My heart is in my throat. It has to be a drawing. I pop open the cap, and sure enough, there’s a thick scroll inside. I slide out the paper. I unroll it slowly, because I know that, whatever it is, it’s more valuable than anything inside this museum.

It’s a tiny island. But instead of the stereotypical single palm, he’s drawn a prickly Joshua tree in its centre. Underneath it are two entwined figures. It’s impossible to tell where one ends and the other begins. They’ve become a single naked body. The entire illustration is done in rich black ink…with the exception of the girl’s bold red hair.

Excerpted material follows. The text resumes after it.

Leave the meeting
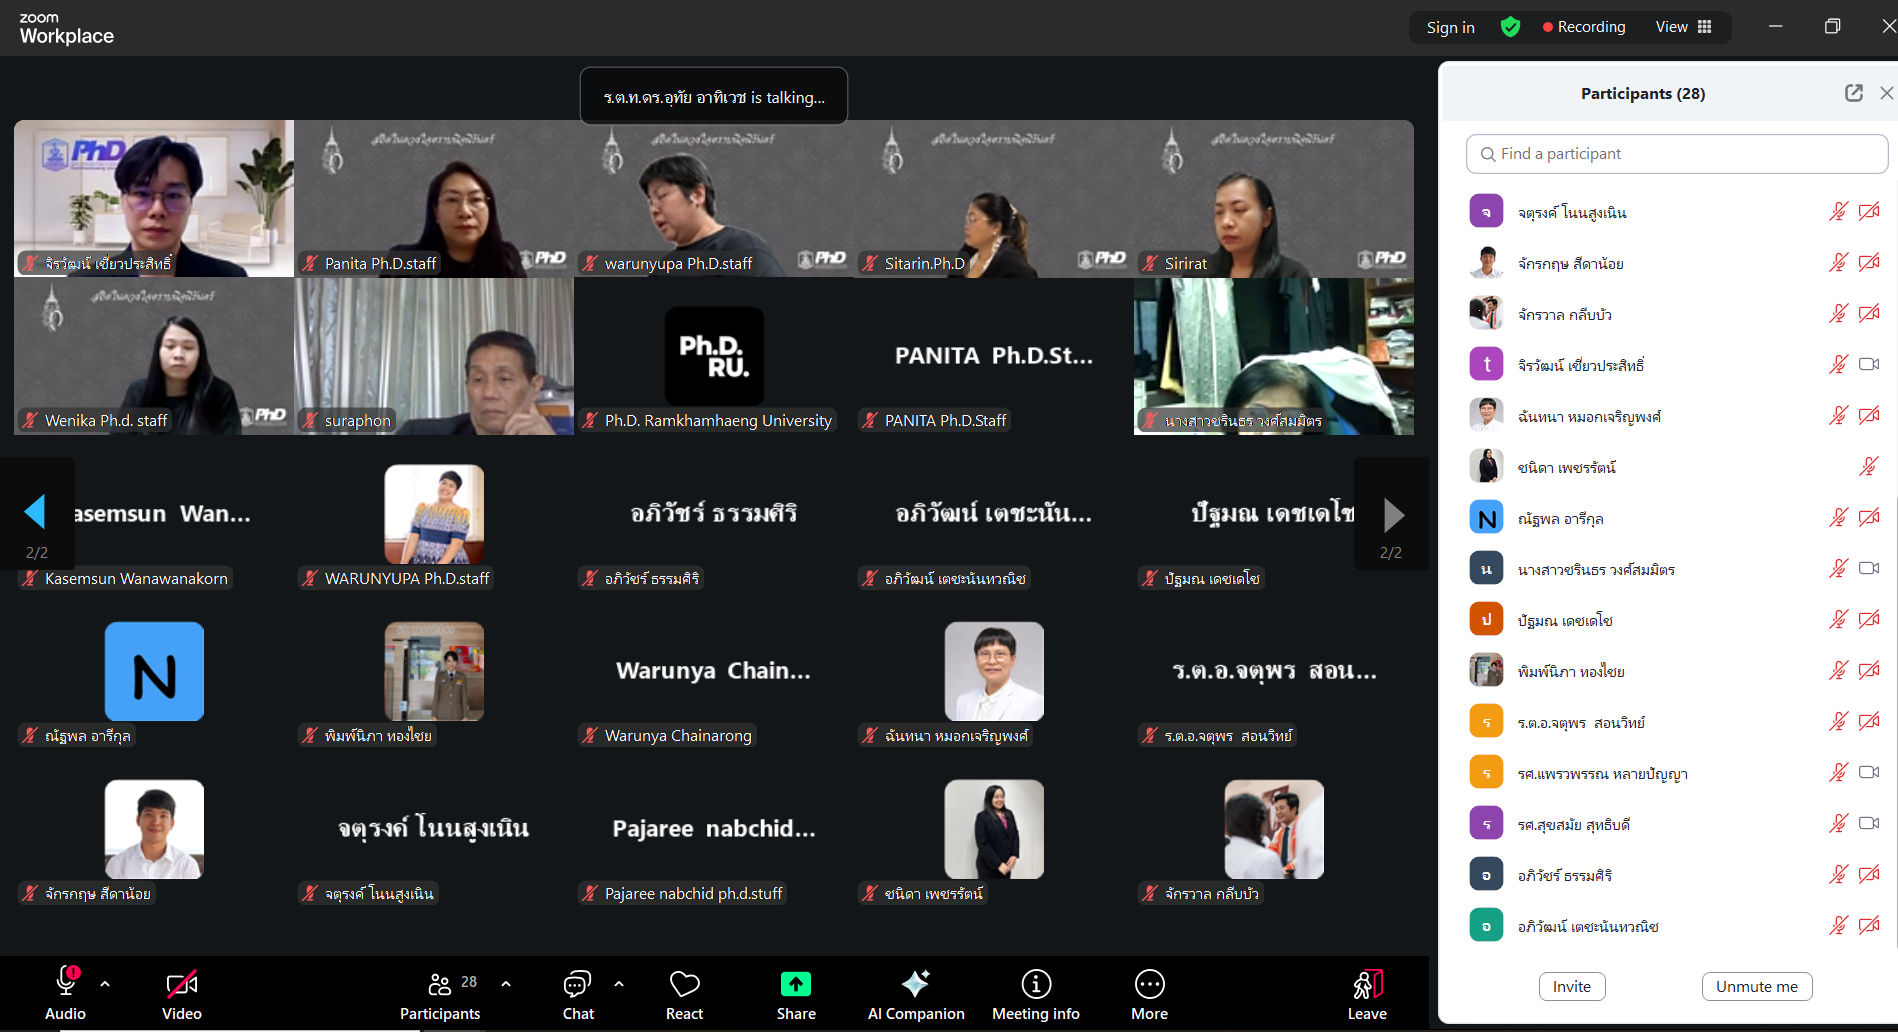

He’s nervous. “Do you like it?”

“Let’s move to this island tonight. Right this second.” I can’t hide the genuine longing from my voice. Nor the fear and dread of our upcoming re-separation.

Josh tucks a loose strand of my hair back into place. “We’ll move there next autumn, maybe even this summer. And then we’ll never be apart ever again.”





Chapter twenty-six


Back at Chuck’s door, Josh returns the tube to his jacket pocket. My fancy jewelled clutch is too fancy to be of any actual use. Josh knocks – a normal knock, not his special knock – and the door opens. Chuck nods his approval. “With thirty seconds to spare.”

“Anything you need, you let me know,” Josh says as we steal back inside.

Chuck’s smile widens into a grin. “Oh, I’ll let you know.”

“Thank you so much,” I say.

Chuck gestures towards the right strap of my dress, which has loosened and keeps falling off my shoulder. I shove it back up. My boyfriend’s ensuing blush matches my own. Chuck laughs. “You kids have a good night now, you hear?”

As soon as we’re out of earshot, Josh says, “Nothing like an adult to remind you that you aren’t one.”

I laugh, but as we place our drink order at the bar, our matching ginger ales make the sort-of joke feel all too real. It’s always uncomfortable to come home from school only to be faced with even fewer freedoms. The last time we were at a party, we drank champagne. We stayed out as late as we wanted. And zero family members were involved. “Should we find your parents again?” Please say no.

He sighs. “Yeah.”

“Ohmygod. Is that the mayor?”

A snappily dressed, elderly photographer is taking pictures of an equally elderly man with tipsy-red cheeks and a sober-looking, much younger partner.

“Yep,” Josh says, unenthused.

As we pass them, I follow Josh’s blasé lead, and I don’t turn my head to stare. Even though I want to. This evening will never stop being weird.

We wander, searching for his parents, but it’s a slow-moving process. Everybody seems to know Josh, and they all want to congratulate him on the re-election. Political lifers. Josh remembers the names of children and locations of vacation homes, and he introduces me to everyone. I munch on bland canapés. This is the type of conversation that he despises, but his distaste never shows. It strikes me that if he had the desire…he could be one of them, too. He’s a good actor.